Here, Henrik Edberg of Positivity Blog gives us 20 ways of doing just that. Most of them are small, easy boundary pushes that won’t cause any of us too much stress, but the simple act of doing them can still have a real impact on what we imagine the limits of our comfort zone to be. Go ahead, try something new today.
I have a strained relationship with the word “toxic” as it’s often used today. Toxic masculinity, toxic relationships, toxic people. Dismissing human beings as worthless, evil and malicious, rather than recognising that maybe they just aren’t for you and that you might not be so great yourself, is too easy then there’s a simple, catch word to use to do it.
But toxic positivity might be a term I warm to. This is basically positivity that doesn’t pass the empathy test. Positivity as a means of moving the conversation onto a new topic, rather than showing a genuine interest and, god forbid, a sincere willingness to help.
Phrases like: “other people have it much worse”, or “you just need to stay positive”, or worst of all in my opinion, “everything happens for a reason“.
These aren’t expressions of support, they’re catchphrases that express your desire to move on. To say something, anything, without going to the trouble of actually understanding the problem or simply empathising and letting the person know you’re there for them.
So here are eight of them that you might want to avoid using. They won’t help the person you’re talking to and will probably make them feel worse. If you don’t know what to say that’s fine. Just let the person you’re talking to know that you care.
I’ve written her many times about the illusory nature of the self. About how we think of our personalities as these fixed, permanent things, when in fact we’re just a string of choices and habits, threaded together by a story we tell ourselves. Many people feel a little disheartened to be described ini this way, but for me, it highlights how limitless our potential for change and growth is at every moment.
That’s the theme of Leo Babauta’s latest piece for Zen Habits on changing your identity.
One of the most powerful switches I ever made when changing my entire life was switching up my identity.
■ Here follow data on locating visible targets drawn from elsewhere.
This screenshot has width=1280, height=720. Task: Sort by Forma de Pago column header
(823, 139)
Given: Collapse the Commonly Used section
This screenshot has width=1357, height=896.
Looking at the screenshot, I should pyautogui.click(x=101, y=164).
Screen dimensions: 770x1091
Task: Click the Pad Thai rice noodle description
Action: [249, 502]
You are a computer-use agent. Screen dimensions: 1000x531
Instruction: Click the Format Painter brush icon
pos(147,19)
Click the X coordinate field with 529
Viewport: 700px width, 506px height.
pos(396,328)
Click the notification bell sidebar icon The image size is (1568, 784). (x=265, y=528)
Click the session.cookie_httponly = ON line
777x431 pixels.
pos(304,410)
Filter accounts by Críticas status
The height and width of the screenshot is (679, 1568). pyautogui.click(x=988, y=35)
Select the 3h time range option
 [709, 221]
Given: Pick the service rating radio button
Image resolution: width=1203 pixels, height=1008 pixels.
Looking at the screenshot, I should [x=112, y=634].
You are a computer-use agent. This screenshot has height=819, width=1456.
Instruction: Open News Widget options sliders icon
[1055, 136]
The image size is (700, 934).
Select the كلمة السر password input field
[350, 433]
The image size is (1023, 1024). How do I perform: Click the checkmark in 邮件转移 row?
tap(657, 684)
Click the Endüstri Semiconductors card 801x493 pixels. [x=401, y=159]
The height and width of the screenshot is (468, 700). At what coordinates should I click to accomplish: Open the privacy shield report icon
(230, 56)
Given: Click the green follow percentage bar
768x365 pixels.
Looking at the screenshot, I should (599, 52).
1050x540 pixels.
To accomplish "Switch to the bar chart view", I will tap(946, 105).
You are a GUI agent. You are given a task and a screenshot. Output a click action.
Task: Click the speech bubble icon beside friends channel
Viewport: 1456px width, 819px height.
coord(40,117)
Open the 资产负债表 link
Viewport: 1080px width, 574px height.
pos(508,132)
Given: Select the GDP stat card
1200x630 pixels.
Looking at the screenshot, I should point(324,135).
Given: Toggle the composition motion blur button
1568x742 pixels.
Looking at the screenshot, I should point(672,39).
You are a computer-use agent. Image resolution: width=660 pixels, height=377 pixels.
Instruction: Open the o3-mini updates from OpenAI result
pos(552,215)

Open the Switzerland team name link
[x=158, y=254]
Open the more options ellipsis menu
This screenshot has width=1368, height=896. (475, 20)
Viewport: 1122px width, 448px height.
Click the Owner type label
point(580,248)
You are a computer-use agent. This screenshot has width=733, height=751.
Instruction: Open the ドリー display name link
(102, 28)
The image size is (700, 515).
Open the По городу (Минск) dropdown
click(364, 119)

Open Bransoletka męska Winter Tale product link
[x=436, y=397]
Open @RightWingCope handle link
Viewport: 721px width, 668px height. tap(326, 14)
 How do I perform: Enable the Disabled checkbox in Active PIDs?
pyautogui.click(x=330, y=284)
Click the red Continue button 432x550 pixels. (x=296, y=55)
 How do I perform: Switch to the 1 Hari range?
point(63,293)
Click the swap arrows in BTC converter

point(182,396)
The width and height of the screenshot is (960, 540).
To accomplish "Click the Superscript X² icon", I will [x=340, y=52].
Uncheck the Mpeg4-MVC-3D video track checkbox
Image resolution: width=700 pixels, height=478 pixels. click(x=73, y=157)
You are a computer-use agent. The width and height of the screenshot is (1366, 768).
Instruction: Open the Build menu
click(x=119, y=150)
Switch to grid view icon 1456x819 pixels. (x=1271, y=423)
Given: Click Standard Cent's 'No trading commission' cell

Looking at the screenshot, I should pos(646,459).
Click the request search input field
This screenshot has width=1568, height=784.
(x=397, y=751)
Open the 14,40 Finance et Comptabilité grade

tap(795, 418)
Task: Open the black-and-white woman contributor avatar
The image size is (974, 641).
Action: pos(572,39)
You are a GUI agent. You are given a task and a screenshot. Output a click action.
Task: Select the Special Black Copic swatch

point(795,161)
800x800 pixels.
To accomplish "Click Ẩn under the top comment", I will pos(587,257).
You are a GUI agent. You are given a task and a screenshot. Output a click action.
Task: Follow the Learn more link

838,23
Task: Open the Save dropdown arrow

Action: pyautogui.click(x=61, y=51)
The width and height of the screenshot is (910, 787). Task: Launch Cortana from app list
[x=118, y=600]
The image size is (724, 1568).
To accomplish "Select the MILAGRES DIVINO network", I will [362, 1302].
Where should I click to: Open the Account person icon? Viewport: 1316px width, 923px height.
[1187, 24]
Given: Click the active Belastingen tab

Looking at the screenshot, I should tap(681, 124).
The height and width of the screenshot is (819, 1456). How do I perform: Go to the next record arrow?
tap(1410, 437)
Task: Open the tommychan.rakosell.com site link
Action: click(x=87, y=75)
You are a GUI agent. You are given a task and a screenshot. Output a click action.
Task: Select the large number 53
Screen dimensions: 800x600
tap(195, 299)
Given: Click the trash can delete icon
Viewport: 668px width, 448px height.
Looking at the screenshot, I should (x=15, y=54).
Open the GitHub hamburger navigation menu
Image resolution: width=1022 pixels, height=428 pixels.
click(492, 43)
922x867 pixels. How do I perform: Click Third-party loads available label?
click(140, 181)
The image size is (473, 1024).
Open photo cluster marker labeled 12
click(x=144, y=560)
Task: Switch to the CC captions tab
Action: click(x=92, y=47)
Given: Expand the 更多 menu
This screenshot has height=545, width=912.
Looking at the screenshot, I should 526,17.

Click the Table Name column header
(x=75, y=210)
And while I never did it overnight, I successfully did it in multiple areas:
I changed from a smoker to a non-smoker — and once I did, I stopped thinking of smoking as something to do when I was stressed.
I went from meat-eater to vegetarian (and later to vegan). It literally took meat off the menu for me, so that I didn’t even consider eating it.
I thought of myself as a marathoner. Later, as just someone who exercises regularly to stay fit and healthy. It meant that there was no question I was going to exercise, even if I fell out of it for a bit because of disruptions.
Leo breaks down how he was able to make these changes and even some of the potential pitfalls of changing the way you look at yourself, but there’s no question that taking the opportunity to look at yourself in a new way can be life changing.
Life is made up of choices.In the moment they seem small, but if we repeat them enough, the effects of these tiny decisions can be massive.
This beautiful little video, without a single word and set to the strains of “In The Hall Of The Mountain King”, follows the life of an ordinary man as he chooses between working hard or slacking off, going to the gym or sitting on the sofa, eating potato chips and coke, or salad and water for breakfast…ok, both of those are weird choices.
The final message of the video is simple.
Small choices become actions.
Actions become habits.
And habits become our way of life.
I don’t know about you, but I’m going to put this one on every time I’m tempted to procrastinate by watching YouTube vide…dammit!